TuningDataS3Uri (string) --
The Amazon S3 prefix you specify to access the plain text files that you use to tune your custom language model.
DataAccessRoleArn (string) --
The Amazon Resource Name (ARN) that uniquely identifies the permissions you've given Amazon Transcribe to access your Amazon S3 buckets containing your media files or text data.
{'Models': {'LanguageCode': {'en-AU', 'hi-IN', 'en-GB', 'es-US'}}}
Provides more information about the custom language models you've created. You can use the information in this list to find a specific custom language model. You can then use the operation to get more information about it.
See also: AWS API Documentation
Request Syntax
client.list_language_models( StatusEquals='IN_PROGRESS'|'FAILED'|'COMPLETED', NameContains='string', NextToken='string', MaxResults=123 )
string
When specified, returns only custom language models with the specified status. Language models are ordered by creation date, with the newest models first. If you don't specify a status, Amazon Transcribe returns all custom language models ordered by date.
string
When specified, the custom language model names returned contain the substring you've specified.
string
When included, fetches the next set of jobs if the result of the previous request was truncated.
integer
The maximum number of language models to return in the response. If there are fewer results in the list, the response contains only the actual results.
dict
Response Syntax
{ 'NextToken': 'string', 'Models': [ { 'ModelName': 'string', 'CreateTime': datetime(2015, 1, 1), 'LastModifiedTime': datetime(2015, 1, 1), 'LanguageCode': 'en-US'|'hi-IN'|'es-US'|'en-GB'|'en-AU', 'BaseModelName': 'NarrowBand'|'WideBand', 'ModelStatus': 'IN_PROGRESS'|'FAILED'|'COMPLETED', 'UpgradeAvailability': True|False, 'FailureReason': 'string', 'InputDataConfig': { 'S3Uri': 'string', 'TuningDataS3Uri': 'string', 'DataAccessRoleArn': 'string' } }, ] }
Response Structure
(dict) --
NextToken (string) --
The operation returns a page of jobs at a time.
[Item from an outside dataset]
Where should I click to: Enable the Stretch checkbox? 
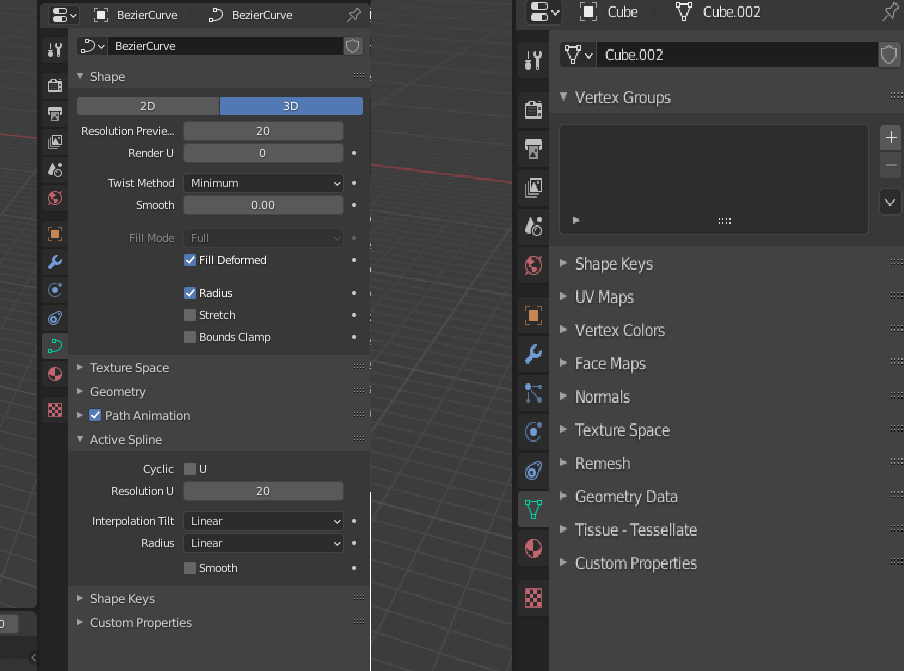tap(190, 315)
The maximum size of the list is set by the MaxResults parameter. If there are more language models in the list than the page size, Amazon Transcribe returns the NextPage token. Include the token in the next request to the operation to return the next page of language models.
Models (list) --
A list of objects containing information about custom language models.
(dict) --
The structure used to describe a custom language model.
ModelName (string) --
The name of the custom language model.
CreateTime (datetime) --
The time the custom language model was created.
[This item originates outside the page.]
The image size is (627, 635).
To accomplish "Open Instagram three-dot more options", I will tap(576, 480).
LastModifiedTime (datetime) --
The most recent time the custom language model was modified.
LanguageCode (string) --
The language code you used to create your custom language model.
BaseModelName (string) --
The Amazon Transcribe standard language model, or base model used to create the custom language model.
ModelStatus (string) --
The creation status of a custom language model. When the status is COMPLETED the model is ready for use.
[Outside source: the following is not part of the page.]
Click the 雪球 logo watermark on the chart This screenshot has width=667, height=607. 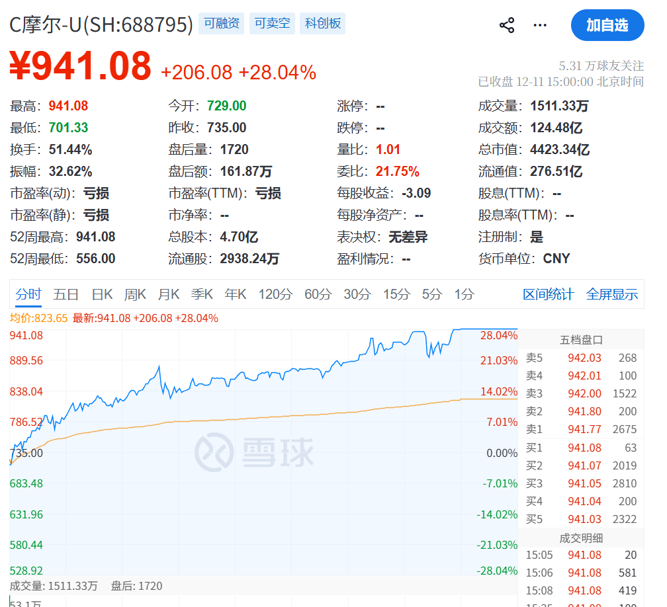pyautogui.click(x=254, y=451)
UpgradeAvailability (boolean) --
Whether the base model used for the custom language model is up to date. If this field is true then you are running the most up-to-date version of the base model in your custom language model.
FailureReason (string) --
The reason why the custom language model couldn't be created.
InputDataConfig (dict) --
The data access role and Amazon S3 prefixes for the input files used to train the custom language model.
S3Uri (string) --
The Amazon S3 prefix you specify to access the plain text files that you use to train your custom language model.
TuningDataS3Uri (string) --
The Amazon S3 prefix you specify to access the plain text files that you use to tune your custom language model.
DataAccessRoleArn (string) --
The Amazon Resource Name (ARN) that uniquely identifies the permissions you've given Amazon Transcribe to access your Amazon S3 buckets containing your media files or text data.